= Furman Street Line =

The Furman Street Line was a street railway line in Brooklyn, New York City, United States, running along Furman Street from Cobble Hill to Fulton Ferry.

==History==
When the Brooklyn City Rail Road was granted franchises in 1853, one of them was through Furman Street from Atlantic Avenue north to Fulton Ferry. The City Railroad did not begin construction until late 1859; it was claimed by one side that this was only done after the Brooklyn Central and Jamaica Railroad threatened (and later received permission) to build it, and by the other side that the City Railroad had delayed until it was clear that the Central Railroad would stop using steam propulsion to South Ferry (which happened September 30, 1861). The line was opened by June 1860, and the Central Railroad also used it from their track on Atlantic Avenue, but only until September.
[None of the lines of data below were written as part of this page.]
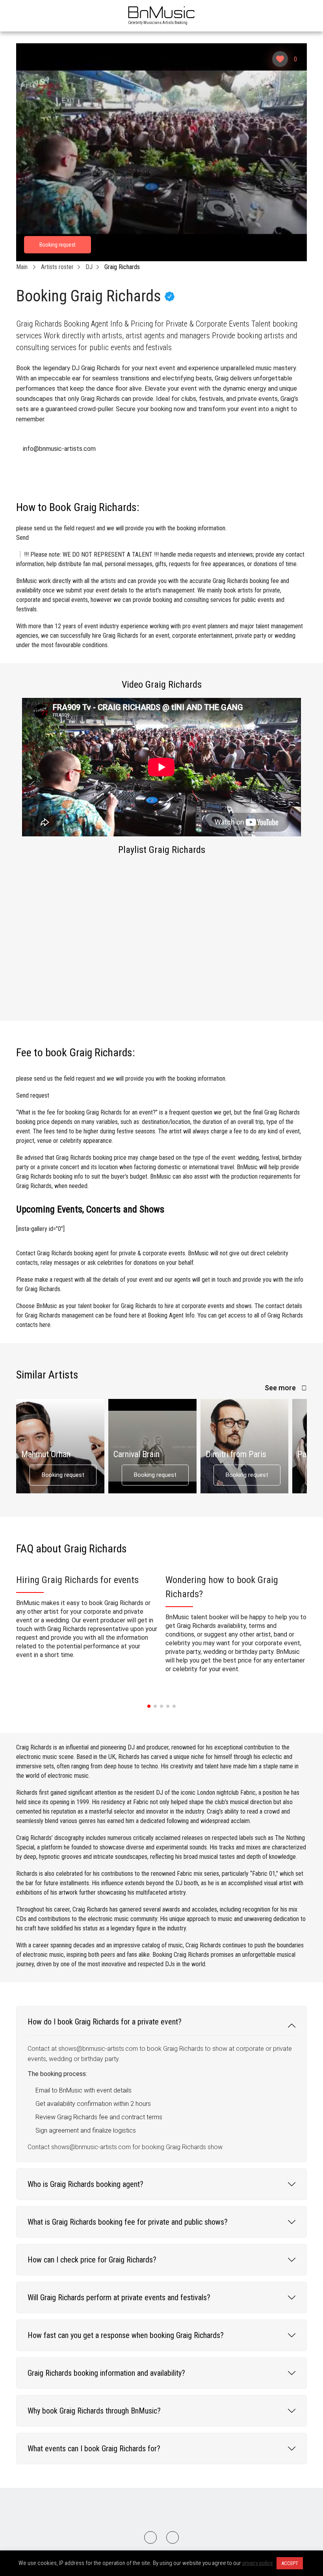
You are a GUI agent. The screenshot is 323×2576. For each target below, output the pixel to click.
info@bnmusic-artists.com (59, 448)
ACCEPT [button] (289, 2563)
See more (281, 1388)
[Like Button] (280, 59)
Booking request (63, 1474)
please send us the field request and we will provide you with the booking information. (121, 532)
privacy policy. (257, 2563)
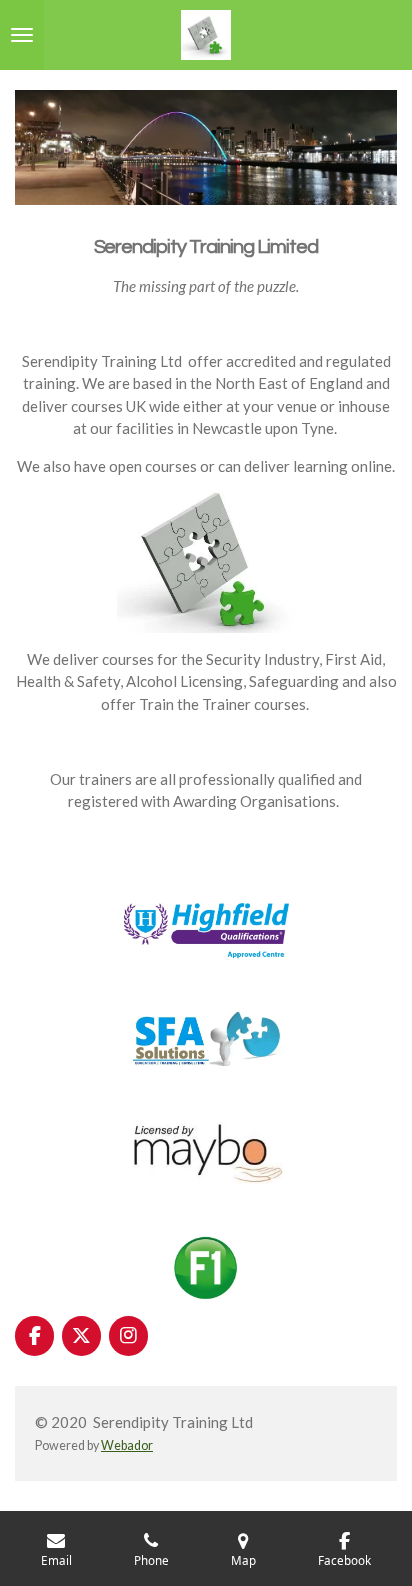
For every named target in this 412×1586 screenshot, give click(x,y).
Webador (127, 1445)
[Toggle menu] (22, 35)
In October, the Board of Aldermen decided that neither company had the right to use the tracks, since the City Railroad had been given a completion deadline of December 1, 1857, and that if the two companies did not come to an agreement within five days, the Central Railroad would have the right to operate trains in Furman Street. The City Railroad continued to operate A compromise was finally agreed to in late February 1861, in which the City Railroad would allow the Central Railroad to use the Furman Street Line, and the Central Railroad would allow the City Railroad to cross it at Furman Street and Atlantic Avenue.